The Webcomic Watchman

Monday, December 04, 2006

Review #18: Sicario: Hidden Angels

DUN DUN DUNNNN!
"Only HE can tell me why this 'mysterious silhouette with red eye' effect hasn't worn off yet! Seriously, it's annoying the crap out of me!"

Title: Assassin: Angeli Nascosti
Artist: Trenton Thompson
Collective/Studio: Mystic Way Productions
Genre: Action!
Updates: Weekly (Fri)
Link: http://www.mysticwayproductions.com/Home.htm

Hi y'all, this is "The Receptionist" Speaking, covering Dr. Haus' ass for the past few months. However, the good Doctor has mysteriously disappeared, and with few signs of returning, I must take it upon myself to hack into his account and write a review for him until he gets back.

Anyways, onto our current subject:

It starts, as most webcomics do, with a happy young white boy dragging a sled up a snowy hill, well, at least with the "happy young white boy" part. With a face that almost looks like clay in the second panel, not to mention at the end of the page with the shrunken arm, the smoking twig in his mouth, and a head that looks like someone snuck into Cloud's hair gel stash, we can already tell the comic is going off to a great start.

Next thing you know, Manuel Noriega has survived...oh, excuse me, that's "Noriyega", my bad. Anyways, Isamu barely notices winter coming, despite the fact that he's playing in freakin' snow.

Oops, wrong again. It was a botched allegory to the fact that his entire family is going to be killed by snipers, except for his dad, who is killed by a teenager who appears to have had a tragic accident in a black ink and red light manufacturing plant, or something. Oh, if you haven't seen the comic, then don't read that last sentence.

Look, I can understand the "mysterious silhouette" effect, but if the silhouette is kept up while the person is portrayed in plain view with no shadows in sight, then that's when my "Suspension Of Disbelief" (or S.O.D.) begins to slip.

But back on topic, for reasons unknown, the kid manages to evade two assassins on snowmobiles with combustible engines with nothing more than a simple wooden sled with steel skids and no engine at all. And then, if your S.O.D. isn't already dead, the fact that the ice underneath one assassin and future protagonist just happens to be the part that's thin enough for them to sink, without the evil dude pulling the trigger, should shatter it.

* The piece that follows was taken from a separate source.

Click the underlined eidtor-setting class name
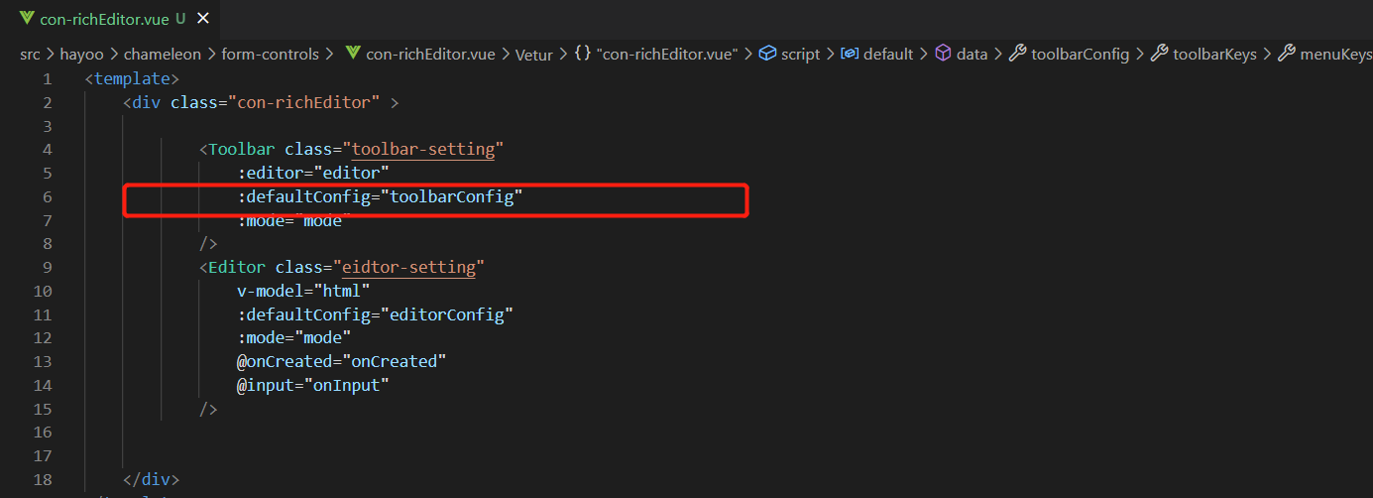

As if that weren't enough of a "deus ex machina" (or "God of the Machine," one of the few Latin phrases I know), Permanent Silhouette Man decides to rescue the kid instead of his own comrade. His only reason being that "...he has potential." I was tempted to laugh at this, only to realize that "Holy shit, this dude is serious!"

So then we fast-forward to a part where Isamu wakes up, his hair gel still working overtime, in a rather swanky bedroom. Seriously, is this how they treat the son of their hated enemy? Maybe I should ask my dad to piss more people off and then take me on a trip to Alaska. Apparently, this grand bedroom is part of the "Vendetta Syndicate's Assassin Training Base." And they immediately start training him to become a cold-blooded killer (insert "Montage" here). Why? Just cuz' Isamu's got that spiky hair, that's why! Oh, and don't bother looking for an explanation of how he trains to become an assassin, that stuff is just meaningless filler to Mr. Thompson. Maybe he'll expand upon it later in the comic, but he's got a story to tell about a great young assassin, and by God, he's gonna tell it! Fuck elaboration!

Of course, it takes him 16 years to finally yell at the old butler, "Hey, you mean they're training me to kill people? And you're telling me I didn't actually die that night? When did this happen?" And that's not even mentioning that huge brown hair-stalk that seems to stretch over his left eye in the last panel.

By now, if your S.O.D hasn't left the station, it's probably stolen your credit card to buy plane tickets instead.

Lazy-Ass Summary: Temporarily unavailable until Dr. Haus can be located again. But here's the final word.

The art could use some work, but it is better than a good lot of webcomics out there. However, the story still needs a lot of tweaking. And no fancy Flash cover page with generic, ominous background music is going to hide that.

1 Comments:

  • Hey,

    I'm the writer/artist of Bad Guy High, and I just found out about you reviewing my comic.

    I know it's been a while, but I just wanted to say thank you for the review.